If it wasn't abusive, was it lack of warm clothing, definitely need more information to decide if yabu or not.
If I saw someone struggling but not being abusive I would ask if they were ok in a gentle manner.

Cuntforthebutter · 07/02/2019 10:20

Sorry I am being vague but I don't want to go into details on here. It wasn't physically abusive. Emotionally...maybe? She was shouting but really shouting. I mean, I got the impression it was more than simply being a stressed mum trying to get her child to school if that makes sense. She was really going to town on the child who wasn't really doing anything wrong (I appreciate I didn't see what had happened earlier in the morning to make her lose the plot). I've been there too!

Thanks for confirming

OP posts:
Birdsgottafly · 07/02/2019 10:20

DoneLikeAKipper, the OP might mean abusive, as in physical.

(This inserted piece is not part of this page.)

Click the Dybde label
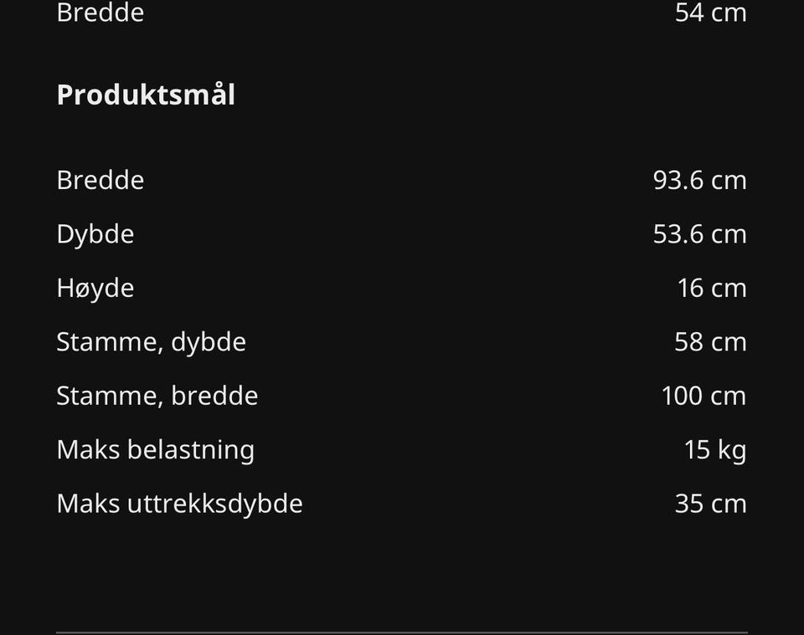 95,233
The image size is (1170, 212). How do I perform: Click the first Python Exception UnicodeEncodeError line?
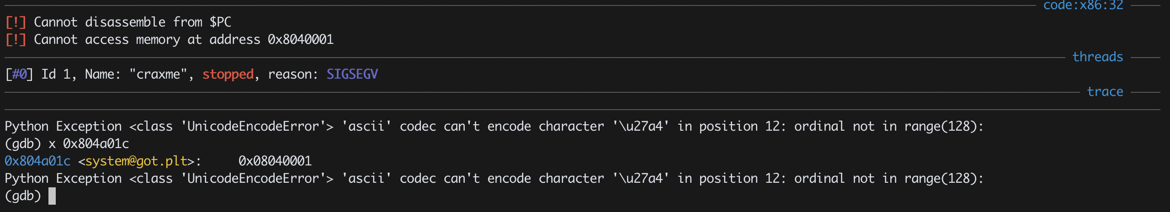pyautogui.click(x=494, y=126)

Services now recognise, verbal abuse, as that, abuse. Emotional abuse is now significant harm.

As it is for Adults and reflected in the new Laws.

Cluckinghell · 07/02/2019 10:21

We would write down what had been said, speak to the safeguarding person in school and with the class teacher who may know if there are any personal issues the parent has discussed which might explain a parent being stressed.
If not abusive the head might have a chat with Mum.

We definitely wouldn't be calling social services for a one off stressed non abusive incident unless it added to a bigger picture of concern.

IceRebel · 07/02/2019 10:21

She was shouting but really shouting.

You say it wasn't abusive, but clearly such shouting and anger is abusive behaviour. You were right to report, but your OP minimises what she was doing.